(Records drawn from a dataset)
<<<<
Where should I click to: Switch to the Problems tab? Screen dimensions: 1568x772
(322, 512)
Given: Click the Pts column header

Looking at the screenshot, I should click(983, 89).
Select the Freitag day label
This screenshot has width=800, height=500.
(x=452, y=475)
>>>>
<<<<
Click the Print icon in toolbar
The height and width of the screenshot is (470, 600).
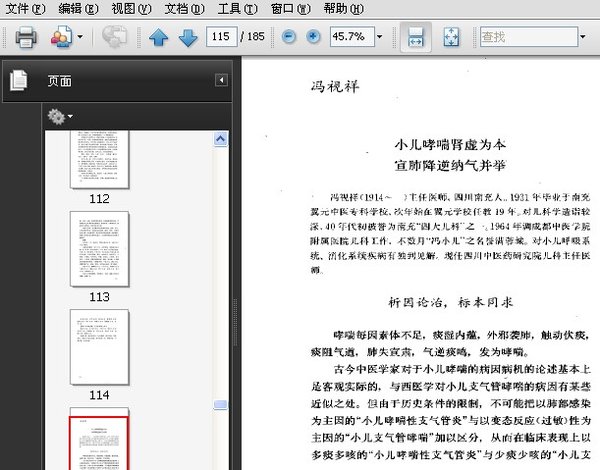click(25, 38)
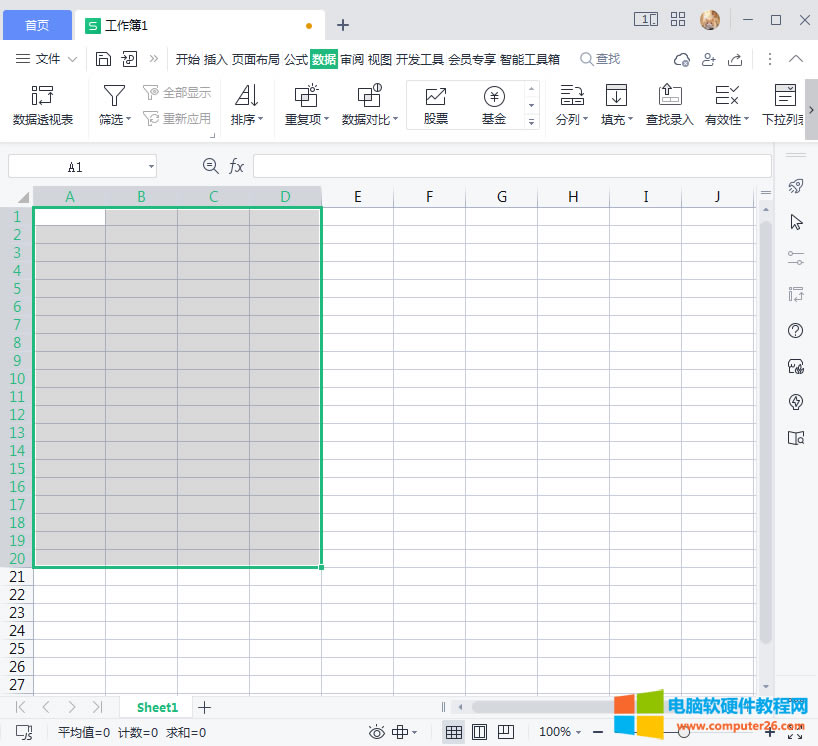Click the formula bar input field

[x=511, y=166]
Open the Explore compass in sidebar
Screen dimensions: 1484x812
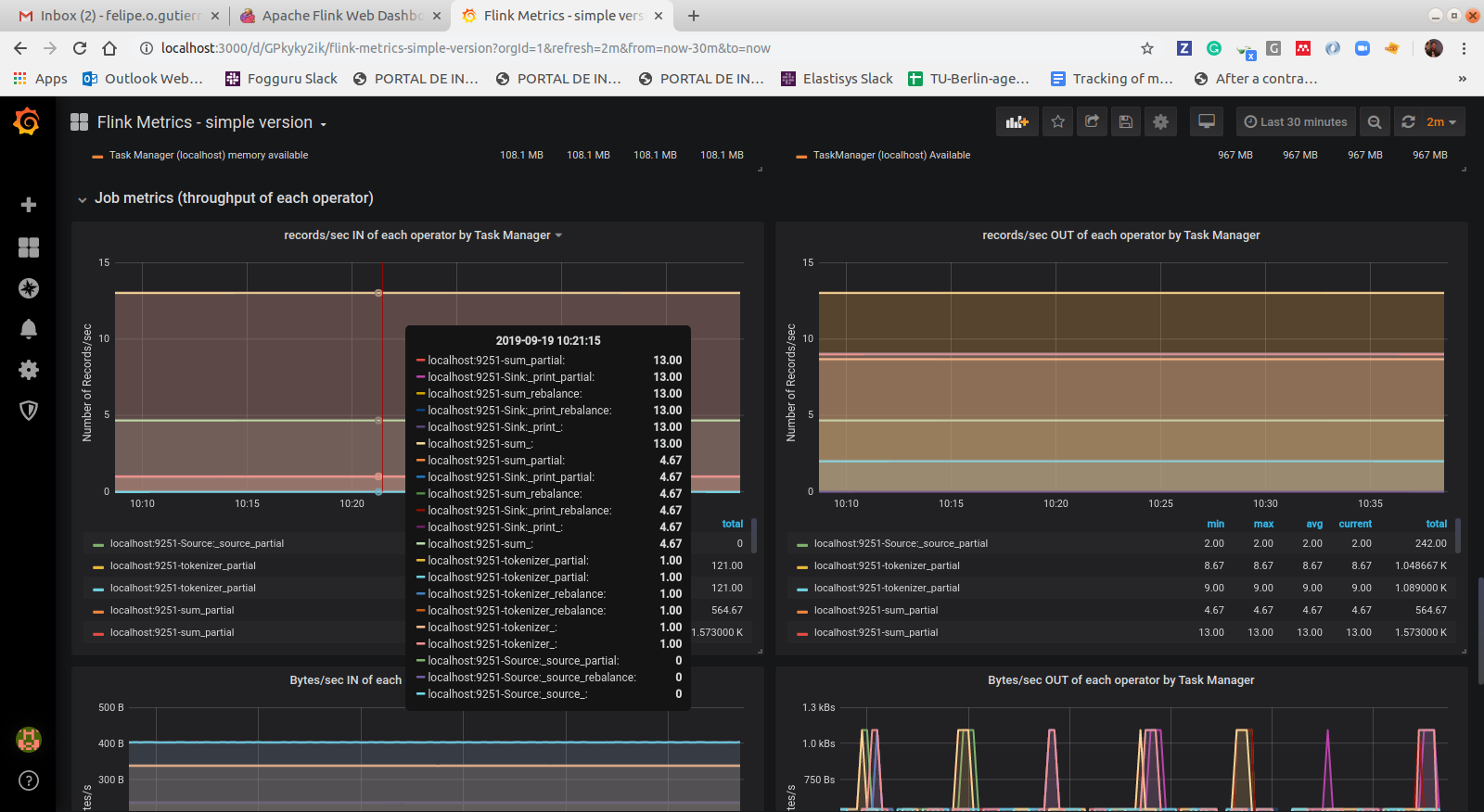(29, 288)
>>>>
<<<<
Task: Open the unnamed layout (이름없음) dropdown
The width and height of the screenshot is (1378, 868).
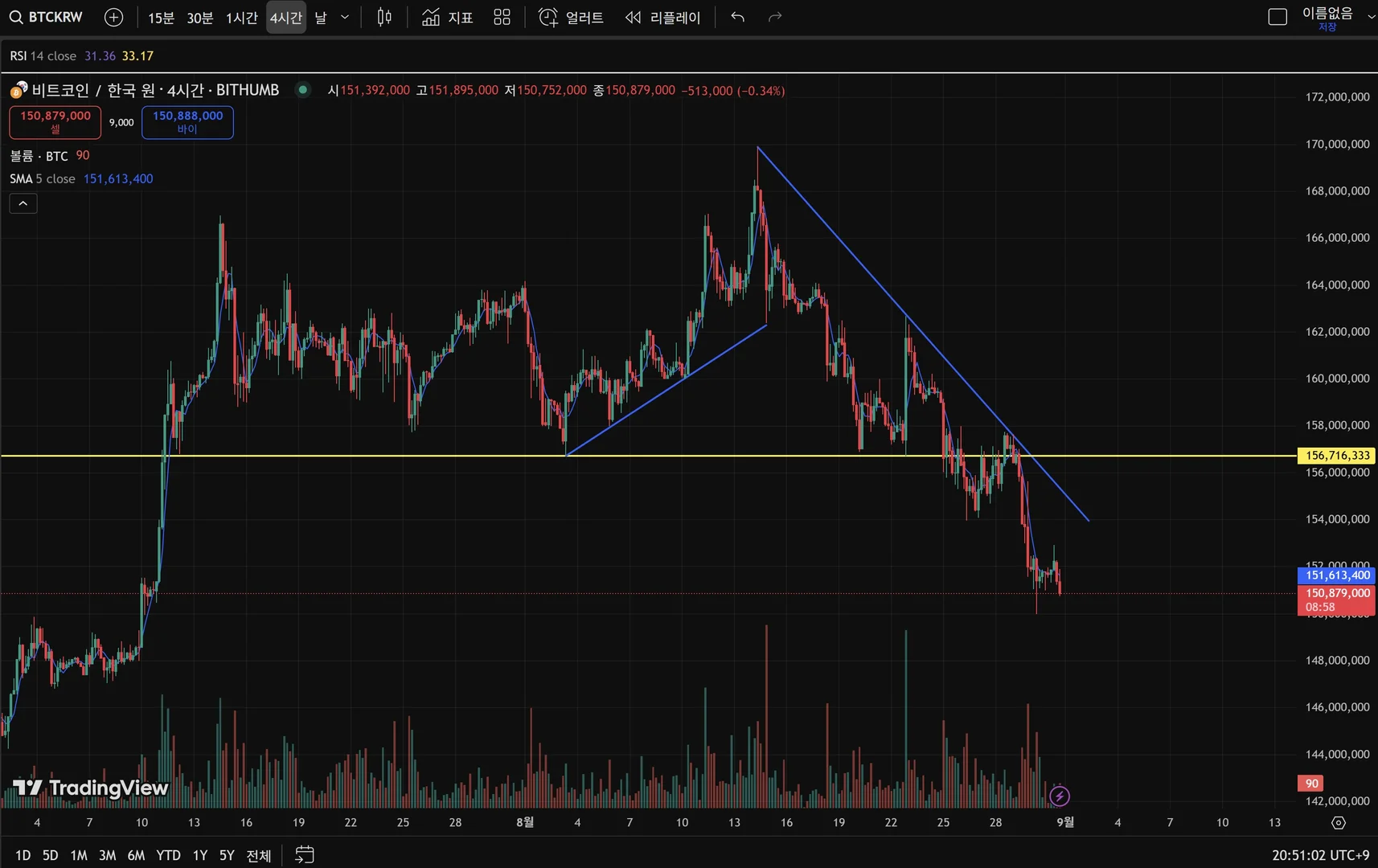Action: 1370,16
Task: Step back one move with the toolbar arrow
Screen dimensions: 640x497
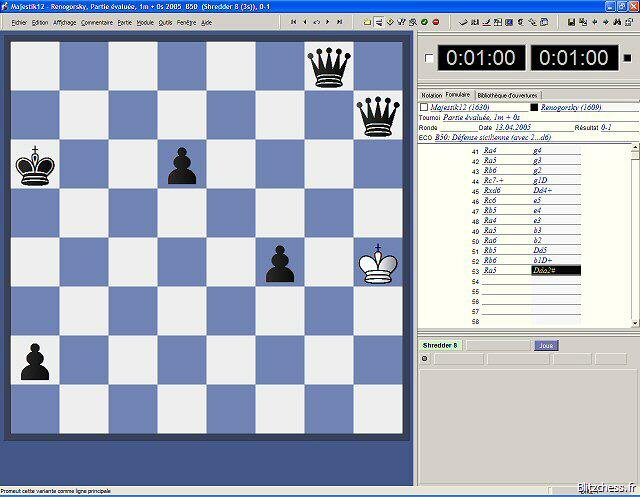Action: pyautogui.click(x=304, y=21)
>>>>
▶ Problem details
Find and copy each line above that includes the string "Task".

▶ Exercise solution
Task: Open the unnamed layout (이름없음) dropdown
Task: Step back one move with the toolbar arrow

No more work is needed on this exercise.